Synthesis, crystal structures, magnetic and electric transport properties of Eu 11InSb 9 and Yb 11InSb 9

Abstract

Two new rare-earth metal containing Zintl phases, Eu 11InSb 9 and Yb 11InSb 9 have been synthesized by reactions of the corresponding elements in molten In metal to serve as a self-flux. Their crystal structures have been determined by single crystal X-ray diffraction—both compounds are isostructural and crystallize in the orthorhombic space group Iba2 (No. 45), Z=4 with unit cell parameters a=12.224(2) Å, b=12.874(2) Å, c=17.315(3) Å for Eu 11InSb 9, and a=11.7886(11) Å, b=12.4151(12) Å, c=16.6743(15) Å for Yb 11InSb 9, respectively (Ca 11InSb 9-type, Pearson's code o I84).

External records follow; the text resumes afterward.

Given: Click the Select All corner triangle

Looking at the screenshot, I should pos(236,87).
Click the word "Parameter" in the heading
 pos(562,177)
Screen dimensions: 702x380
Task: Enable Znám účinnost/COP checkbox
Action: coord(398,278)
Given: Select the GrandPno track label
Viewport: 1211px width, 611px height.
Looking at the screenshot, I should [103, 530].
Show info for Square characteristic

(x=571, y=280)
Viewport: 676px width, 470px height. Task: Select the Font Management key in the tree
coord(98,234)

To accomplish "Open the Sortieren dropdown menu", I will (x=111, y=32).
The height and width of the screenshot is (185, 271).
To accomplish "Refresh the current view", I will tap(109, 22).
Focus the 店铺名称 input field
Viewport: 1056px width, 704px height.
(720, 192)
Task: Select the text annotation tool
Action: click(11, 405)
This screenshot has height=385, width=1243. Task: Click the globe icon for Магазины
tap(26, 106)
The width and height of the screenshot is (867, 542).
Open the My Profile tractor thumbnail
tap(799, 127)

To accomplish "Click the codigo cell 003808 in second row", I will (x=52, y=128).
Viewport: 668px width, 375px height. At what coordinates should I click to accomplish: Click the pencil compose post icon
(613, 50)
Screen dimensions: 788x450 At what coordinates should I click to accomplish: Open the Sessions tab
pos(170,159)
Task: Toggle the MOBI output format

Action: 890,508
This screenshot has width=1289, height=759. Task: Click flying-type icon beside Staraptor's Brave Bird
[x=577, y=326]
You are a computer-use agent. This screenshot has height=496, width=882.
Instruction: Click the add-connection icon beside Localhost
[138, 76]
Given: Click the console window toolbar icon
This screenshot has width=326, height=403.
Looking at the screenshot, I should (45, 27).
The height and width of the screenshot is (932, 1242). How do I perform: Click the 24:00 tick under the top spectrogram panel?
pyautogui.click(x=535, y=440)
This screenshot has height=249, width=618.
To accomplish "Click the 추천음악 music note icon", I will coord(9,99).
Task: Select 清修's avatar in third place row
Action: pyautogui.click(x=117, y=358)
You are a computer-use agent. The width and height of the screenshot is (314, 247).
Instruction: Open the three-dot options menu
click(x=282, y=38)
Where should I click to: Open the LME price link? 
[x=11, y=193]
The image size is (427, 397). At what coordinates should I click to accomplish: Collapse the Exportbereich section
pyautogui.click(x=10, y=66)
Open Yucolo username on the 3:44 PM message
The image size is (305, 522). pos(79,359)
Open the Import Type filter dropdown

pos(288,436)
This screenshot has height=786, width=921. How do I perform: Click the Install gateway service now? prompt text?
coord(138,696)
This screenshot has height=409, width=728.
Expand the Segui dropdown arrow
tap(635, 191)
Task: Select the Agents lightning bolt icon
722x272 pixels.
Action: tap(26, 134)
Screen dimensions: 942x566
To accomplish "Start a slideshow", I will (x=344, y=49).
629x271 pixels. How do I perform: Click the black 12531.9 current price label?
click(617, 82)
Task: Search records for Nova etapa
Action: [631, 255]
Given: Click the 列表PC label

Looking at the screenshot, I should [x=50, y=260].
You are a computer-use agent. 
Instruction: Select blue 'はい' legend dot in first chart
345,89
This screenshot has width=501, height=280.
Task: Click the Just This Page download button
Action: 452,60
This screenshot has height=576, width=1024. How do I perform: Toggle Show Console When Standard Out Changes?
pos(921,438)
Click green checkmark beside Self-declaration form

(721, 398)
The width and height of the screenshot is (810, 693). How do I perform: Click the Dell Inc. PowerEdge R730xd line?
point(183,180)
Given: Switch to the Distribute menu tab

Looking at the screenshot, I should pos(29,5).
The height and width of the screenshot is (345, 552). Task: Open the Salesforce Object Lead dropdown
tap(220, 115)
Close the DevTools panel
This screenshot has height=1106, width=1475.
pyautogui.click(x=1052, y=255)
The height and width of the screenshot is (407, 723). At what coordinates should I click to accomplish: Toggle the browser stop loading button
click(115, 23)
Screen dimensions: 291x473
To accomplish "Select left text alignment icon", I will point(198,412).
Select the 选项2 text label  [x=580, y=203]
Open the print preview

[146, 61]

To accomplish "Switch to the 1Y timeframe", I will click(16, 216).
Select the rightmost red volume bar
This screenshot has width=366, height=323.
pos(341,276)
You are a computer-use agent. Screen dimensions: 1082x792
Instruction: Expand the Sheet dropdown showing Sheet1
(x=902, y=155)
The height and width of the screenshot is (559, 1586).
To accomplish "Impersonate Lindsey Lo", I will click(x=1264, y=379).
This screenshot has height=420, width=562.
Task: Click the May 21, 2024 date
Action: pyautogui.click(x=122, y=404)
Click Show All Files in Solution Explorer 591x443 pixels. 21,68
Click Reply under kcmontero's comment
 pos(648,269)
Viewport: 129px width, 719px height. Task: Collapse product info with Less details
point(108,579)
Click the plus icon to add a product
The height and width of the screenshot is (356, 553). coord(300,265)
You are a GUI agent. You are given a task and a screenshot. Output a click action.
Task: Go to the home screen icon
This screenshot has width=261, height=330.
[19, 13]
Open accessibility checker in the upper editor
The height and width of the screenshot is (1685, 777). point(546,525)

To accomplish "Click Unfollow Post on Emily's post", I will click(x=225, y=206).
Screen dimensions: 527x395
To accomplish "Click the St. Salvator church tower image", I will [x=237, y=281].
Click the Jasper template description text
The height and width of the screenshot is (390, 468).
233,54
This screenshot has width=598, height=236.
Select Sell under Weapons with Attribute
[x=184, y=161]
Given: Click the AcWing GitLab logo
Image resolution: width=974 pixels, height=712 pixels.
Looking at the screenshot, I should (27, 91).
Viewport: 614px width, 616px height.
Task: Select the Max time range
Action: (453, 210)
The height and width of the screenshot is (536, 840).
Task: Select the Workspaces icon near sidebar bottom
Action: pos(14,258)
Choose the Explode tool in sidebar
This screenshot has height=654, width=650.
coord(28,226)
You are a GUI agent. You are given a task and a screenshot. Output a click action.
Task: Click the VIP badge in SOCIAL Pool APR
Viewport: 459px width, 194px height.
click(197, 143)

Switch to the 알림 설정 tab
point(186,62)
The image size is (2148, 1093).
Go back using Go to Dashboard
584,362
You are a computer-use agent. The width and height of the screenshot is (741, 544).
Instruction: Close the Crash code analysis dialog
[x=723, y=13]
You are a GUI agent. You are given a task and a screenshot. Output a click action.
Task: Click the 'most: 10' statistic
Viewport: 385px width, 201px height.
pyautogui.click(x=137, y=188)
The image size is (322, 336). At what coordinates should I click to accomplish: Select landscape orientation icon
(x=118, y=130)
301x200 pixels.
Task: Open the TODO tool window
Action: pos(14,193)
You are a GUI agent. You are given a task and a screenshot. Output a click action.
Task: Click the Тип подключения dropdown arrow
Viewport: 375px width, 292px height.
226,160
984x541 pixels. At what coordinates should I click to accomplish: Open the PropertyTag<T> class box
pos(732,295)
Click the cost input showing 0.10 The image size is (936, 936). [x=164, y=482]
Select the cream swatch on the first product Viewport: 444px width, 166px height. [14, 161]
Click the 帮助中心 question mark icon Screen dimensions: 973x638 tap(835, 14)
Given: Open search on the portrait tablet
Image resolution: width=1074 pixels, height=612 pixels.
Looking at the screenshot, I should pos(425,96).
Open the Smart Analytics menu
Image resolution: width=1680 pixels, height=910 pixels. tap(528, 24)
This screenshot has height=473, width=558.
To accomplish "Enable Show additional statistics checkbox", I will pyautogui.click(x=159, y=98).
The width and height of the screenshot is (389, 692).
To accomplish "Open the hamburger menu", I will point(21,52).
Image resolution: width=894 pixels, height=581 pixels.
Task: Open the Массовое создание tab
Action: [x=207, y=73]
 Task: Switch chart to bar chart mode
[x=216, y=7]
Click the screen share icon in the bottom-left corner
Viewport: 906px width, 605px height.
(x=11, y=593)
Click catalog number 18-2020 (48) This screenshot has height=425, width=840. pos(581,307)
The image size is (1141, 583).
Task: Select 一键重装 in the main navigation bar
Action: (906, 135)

Both structures can be rationalized using the classic Zintl rules, and are best described in terms of discrete In-centered tetrahedra of Sb, [InSb 4] 9−, isolated Sb dimers, [Sb 2] 4−, and isolated Sb anions, Sb 3−. These anionic species are separated by Eu 2+ and Yb 2+ cations, which occupy the empty space between them and counterbalance the formal charges. Temperature-dependent magnetic susceptibility and resistivity measurements corroborate such analysis and indicate divalent Eu and Yb, as well as poorly metallic behavior for both Eu 11InSb 9 and Yb 11InSb 9. The close relationships between these structures and those of the monoclinic α-Ca 21Mn 4Sb 18 and Ca 21Mn 4Bi 18 are also discussed.